> **Work item**: Report, as a single number, how many lines of the records contain the word "toolbar".

□ □ □ □

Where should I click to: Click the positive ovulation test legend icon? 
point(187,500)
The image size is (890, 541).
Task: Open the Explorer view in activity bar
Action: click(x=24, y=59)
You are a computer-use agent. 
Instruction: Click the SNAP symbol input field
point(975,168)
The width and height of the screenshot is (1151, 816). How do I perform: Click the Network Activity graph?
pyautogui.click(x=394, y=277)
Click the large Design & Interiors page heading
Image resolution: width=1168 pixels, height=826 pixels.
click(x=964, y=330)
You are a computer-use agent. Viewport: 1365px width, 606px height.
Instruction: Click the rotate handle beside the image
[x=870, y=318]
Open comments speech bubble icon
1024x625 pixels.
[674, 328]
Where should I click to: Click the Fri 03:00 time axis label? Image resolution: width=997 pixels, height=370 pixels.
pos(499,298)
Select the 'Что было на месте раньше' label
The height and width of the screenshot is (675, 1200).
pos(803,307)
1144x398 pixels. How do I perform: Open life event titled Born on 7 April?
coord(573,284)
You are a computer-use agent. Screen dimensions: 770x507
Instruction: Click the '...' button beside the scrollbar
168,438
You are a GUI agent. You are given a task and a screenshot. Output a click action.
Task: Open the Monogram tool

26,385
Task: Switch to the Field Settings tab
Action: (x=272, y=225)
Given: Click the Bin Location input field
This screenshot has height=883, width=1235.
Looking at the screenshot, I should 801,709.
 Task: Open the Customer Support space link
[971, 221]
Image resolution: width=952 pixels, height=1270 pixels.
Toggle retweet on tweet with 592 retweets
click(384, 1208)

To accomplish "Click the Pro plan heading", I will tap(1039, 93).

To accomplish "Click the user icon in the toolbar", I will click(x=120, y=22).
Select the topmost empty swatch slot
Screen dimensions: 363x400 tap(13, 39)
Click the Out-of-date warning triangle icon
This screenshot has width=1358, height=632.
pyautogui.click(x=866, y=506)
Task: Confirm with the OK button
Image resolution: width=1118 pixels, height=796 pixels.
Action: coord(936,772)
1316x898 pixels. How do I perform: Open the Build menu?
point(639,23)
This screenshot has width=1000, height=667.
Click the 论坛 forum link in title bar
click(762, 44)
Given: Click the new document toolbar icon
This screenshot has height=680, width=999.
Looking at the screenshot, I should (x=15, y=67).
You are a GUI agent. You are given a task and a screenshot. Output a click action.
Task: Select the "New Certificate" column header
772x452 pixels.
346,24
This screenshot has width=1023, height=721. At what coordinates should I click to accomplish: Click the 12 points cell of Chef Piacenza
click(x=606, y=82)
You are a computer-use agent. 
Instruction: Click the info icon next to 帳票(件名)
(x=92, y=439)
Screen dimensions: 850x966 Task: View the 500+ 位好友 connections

□ □ □ □

> **Written response**: 2